[Target pointing data]
start

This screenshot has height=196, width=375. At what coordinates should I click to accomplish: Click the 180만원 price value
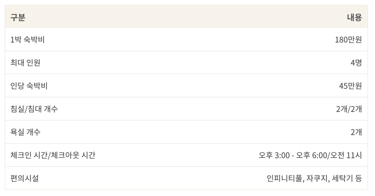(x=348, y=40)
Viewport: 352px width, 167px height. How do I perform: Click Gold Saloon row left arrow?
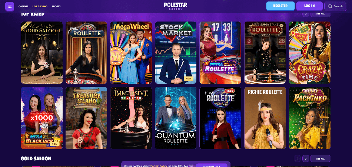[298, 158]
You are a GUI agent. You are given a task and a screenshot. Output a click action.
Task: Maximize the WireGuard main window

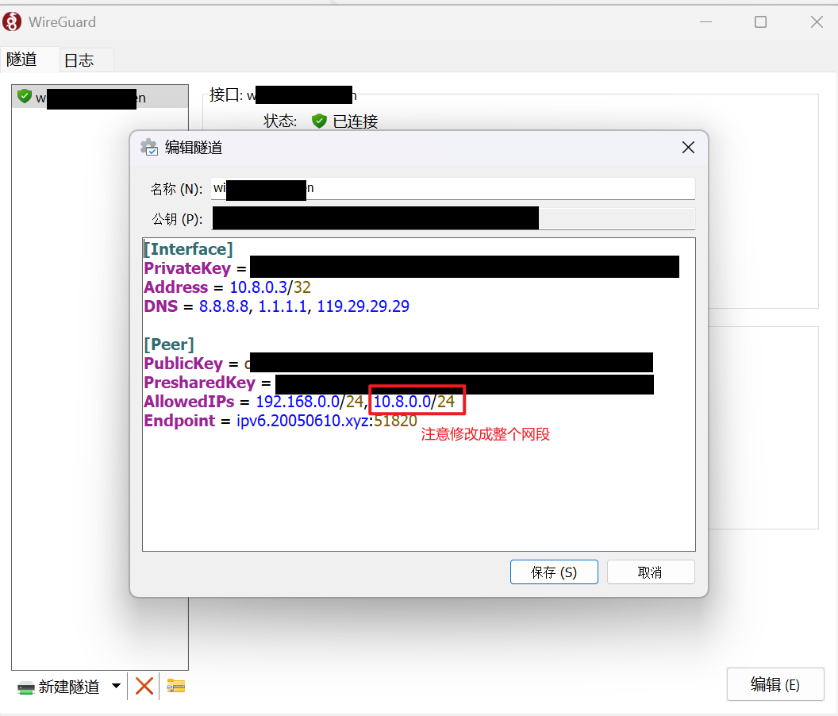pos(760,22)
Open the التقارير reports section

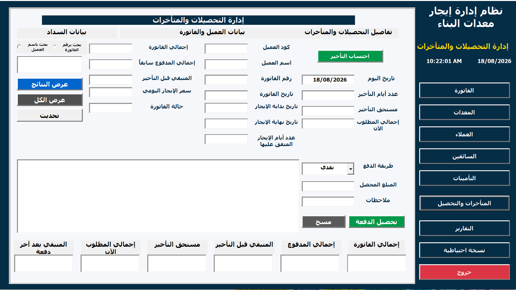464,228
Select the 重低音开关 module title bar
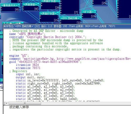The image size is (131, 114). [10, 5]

end
start

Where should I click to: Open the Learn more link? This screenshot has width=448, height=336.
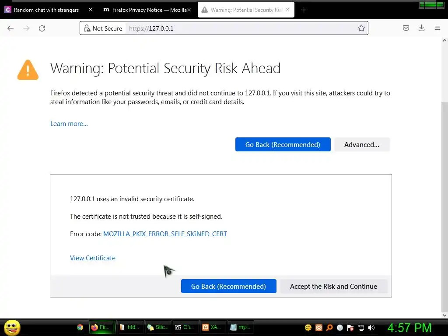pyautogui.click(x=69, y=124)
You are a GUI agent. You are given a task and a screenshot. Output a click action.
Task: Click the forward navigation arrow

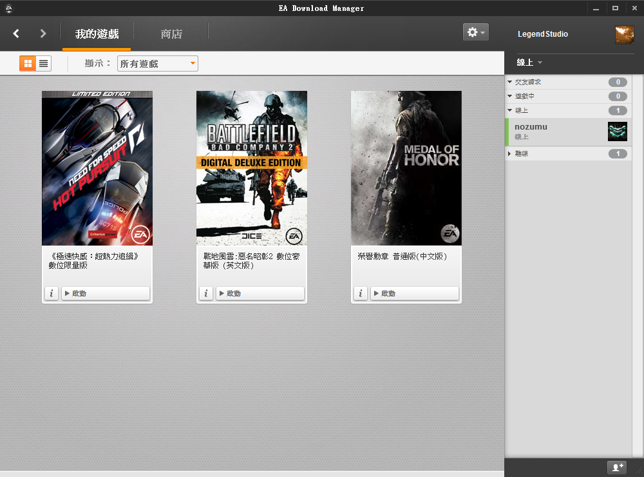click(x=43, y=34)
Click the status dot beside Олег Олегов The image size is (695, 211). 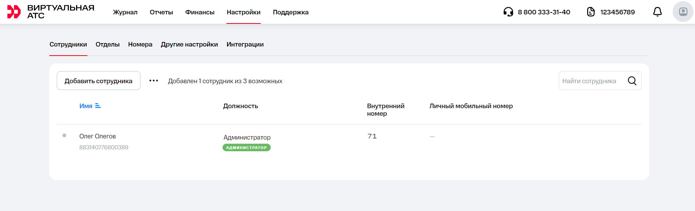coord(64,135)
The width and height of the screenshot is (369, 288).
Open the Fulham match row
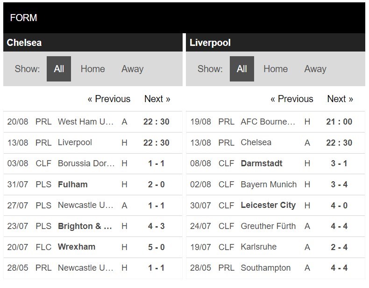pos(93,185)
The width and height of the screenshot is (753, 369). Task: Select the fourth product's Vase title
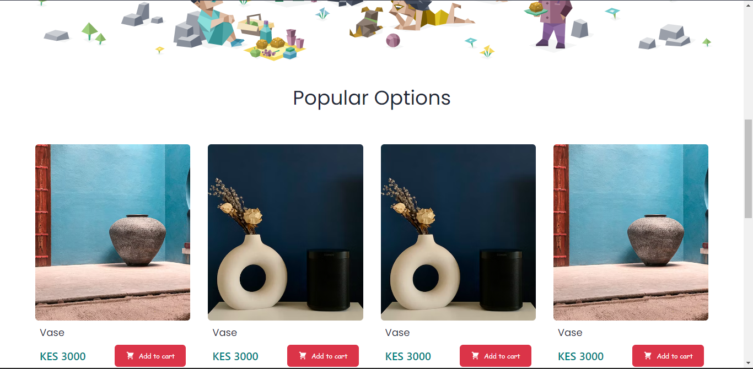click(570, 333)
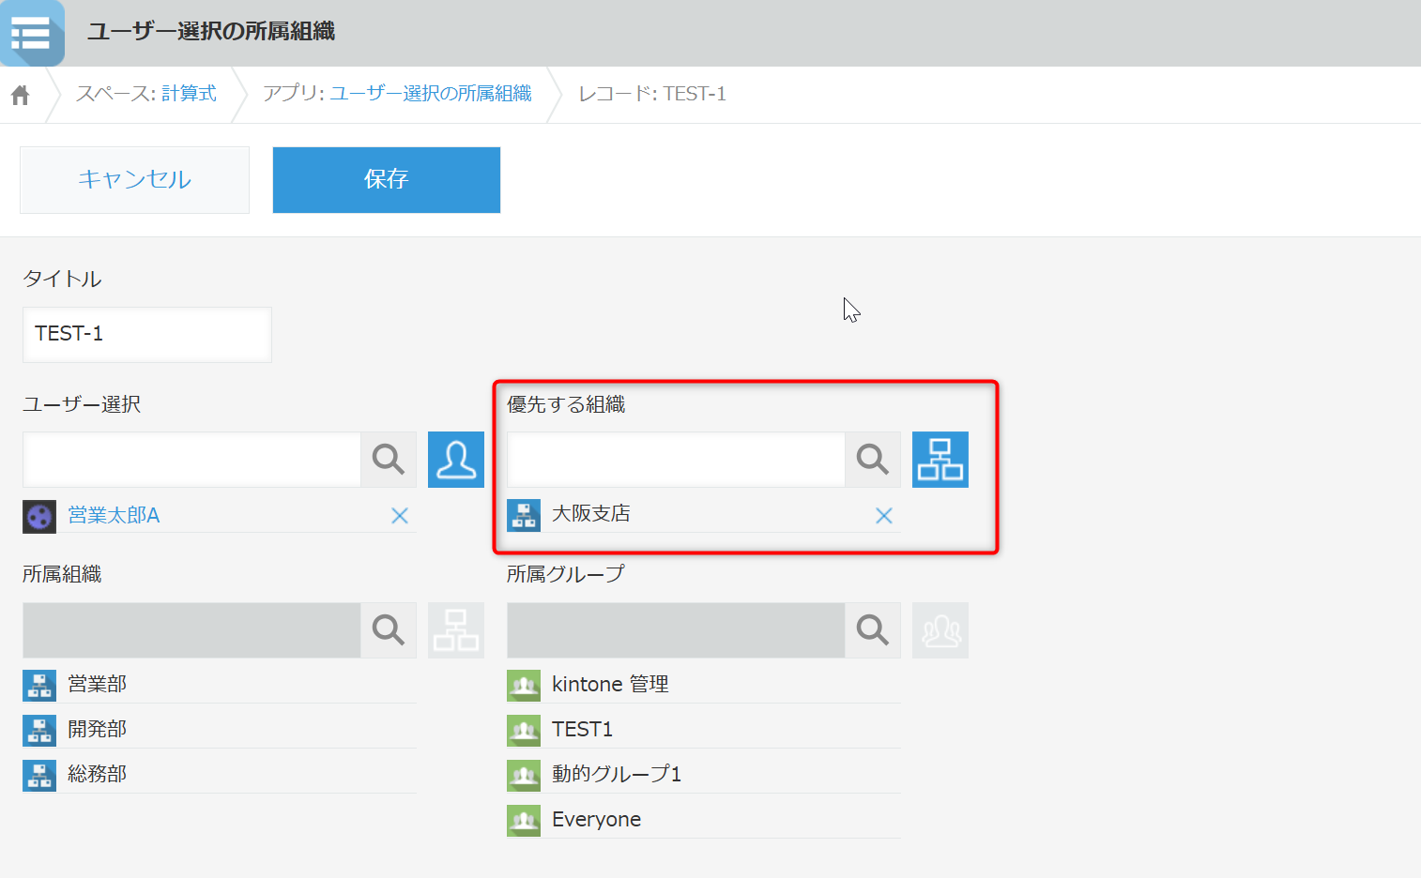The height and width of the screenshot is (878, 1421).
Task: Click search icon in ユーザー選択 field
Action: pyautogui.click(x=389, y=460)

end

Required task:
Edit the part that opens with the line containing "Open the التقارير reports section" and closes with the line containing "The image size is (131, 114). [10, 5]", changing "title bar" to "header" and leaving everything else unchanged. Give only those lines, without the pictures.

Result:
Open the التقارير reports section

464,228
Select the 重低音开关 module header
The image size is (131, 114). [10, 5]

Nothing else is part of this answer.